Saturday, May 31, 2014

the observation, or the disorientation and anxiety-producing nature of the language immersion environment

I've realized that I have a lot of anxiety around Hawaiian language immersion. That's clear in the name of this blog. Now, after having applied, attending a pre-acceptance orientation, taking my daughter to an observation, being interviewed, and attending a post-acceptance orientation, I'm starting to be a little less anxious. At least we're in, and that's one thing I no longer have to worry about. We've been deemed worthy. (I don't mean to sound like I am hating on the selection process; this is all just my own issue with always worrying what other people think of me.)

Another part of the anxiety is from the newness of preschool. I'm naturally a socially awkward person, so learning to relate to other parents, other people's children, teachers of my child... I think that's all a little anxiety-producing for me.

And then there's the anxiety that comes from being in a language environment in which I have very limited understanding of what's going on. This became especially clear to me at the observation, which was the first time I visited the school.

During the observation, the teachers addressed the children in Hawaiian. I assumed they were trying to gauge student's knowledge of the language. When we left, they spoke to us in Hawaiian. The school director mentioned a "deer in the headlights" look at a recent orientation, and I thought, "That's probably what I look like all the time in this environment." I understand that that's what immersion is; the handbook says that only Hawaiian should be spoken on school grounds, including by visitors. I understand that exposure is how you learn.

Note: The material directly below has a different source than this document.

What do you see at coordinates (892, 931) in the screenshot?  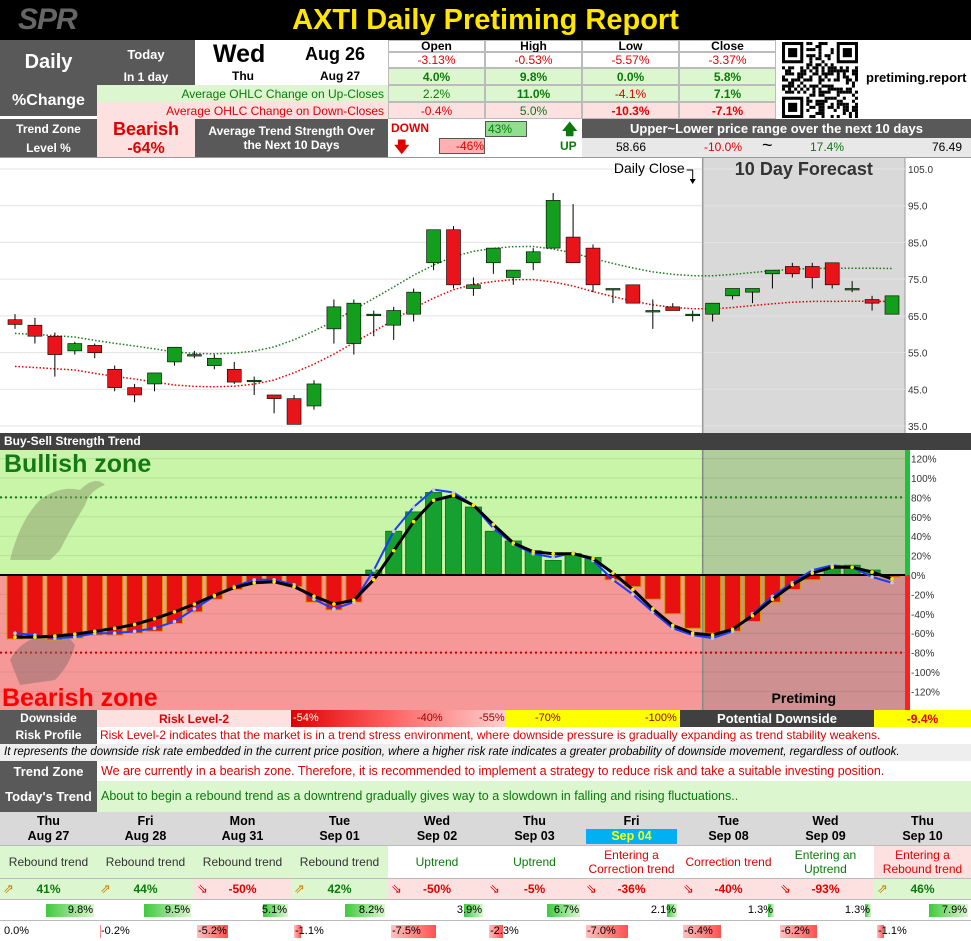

Even for myself, in the few times I've interacted with representatives of the school so far, I've learned vocab. I learned "pololei" means "correct" from the director instructing me to check the roster to see if the information is "pololei." I learned "kinai ahi" from another parent who said that is what he does for a living. I learned that "noho" can be used to refer to where you live as well as to mean "sit" from instructions a teacher gave me and from an icebreaker activity for parents that was designed to expose us to Hawaiian. (Disclaimer: I did not check whether my understanding of these words is correct pololei; this is just what I'm gathering so far of their meaning.) So already I can see how immersion works; by being put in this environment where people speak Hawaiian to me, even if a lot of the time I have no idea what's happening, I'm still picking things up.

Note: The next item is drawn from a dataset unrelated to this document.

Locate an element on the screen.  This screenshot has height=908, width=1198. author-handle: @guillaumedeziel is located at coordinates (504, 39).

But being in an environment where I can only barely (and sometimes not at all) understand what is happening is very, very disorienting. At the observation, my daughter asked me to read her a book. We went to the reading area, where I was excited to see so many Hawaiian language books. (We have a couple at home and have had trouble finding age-appropriate ones.) When I opened a book to read, I was prepared for my pronunciation to be horrendous, but I thought I could give it a try--and show that I was making an effort! Many of the books, however, just had too many words for me. The books we have at home have one sentence per page; that I can handle. A paragraph on a page is a bit ahead of my speed. I kept telling my daughter, "This ones too hard. Let's find an easier one."

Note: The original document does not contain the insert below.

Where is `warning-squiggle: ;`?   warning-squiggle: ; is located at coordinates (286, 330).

This is not something that would ever be a concern with me for an English book, so I think this was a humbling experience. It made me think about illiterate parents and maybe even immigrant parents whose children are being educated in a language they aren't skilled in.

4 Comments:

At June 16, 2014 at 1:01 PM , Blogger kristen said...

I like your comparison of immersion to what immigrant parents/families must feel like. I'm also curious about immersion and am interested to see how your daughter does! Is she learning already from the few experiences you guys have had?

BTW, I love your graphics.

 
At June 16, 2014 at 7:19 PM , Blogger rt said...

well, as this all becomes more real and closer, we're realizing that we need to be using more hawaiian, so we've just been trying to use more vocab when we can. our sitter has also been helping; that's been awesome since the kid will listen to the sitter more than us. another big thing is making sure she knows her hawaiian name and understands the concept of multiple names.

 
At June 18, 2014 at 10:15 AM , Blogger kristen said...

that is so cool. It feels nerdy to me that as we get closer to school ourselves (and esp reading about your experiences here), I'm probably more excited about what I'll learn about child development than what the kids will.

 
At June 23, 2014 at 12:59 AM , Blogger rt said...

haha, yes, i think child development is super interesting to think about too!

semi-related, but not really: one of my friends got me playing this smartphone game called Link Bridge and it also makes me think about how the mind works. it's a puzzle game basically and i assume it's supposed to get progressively more difficult, but it seems like i'll randomly find some puzzles super easy, while others seem impossible. it makes me think that maybe we just have mental blocks that keep us from seeing certain things. or like, once our brain gets trained to think a certain way, then we can easily do that over and over again.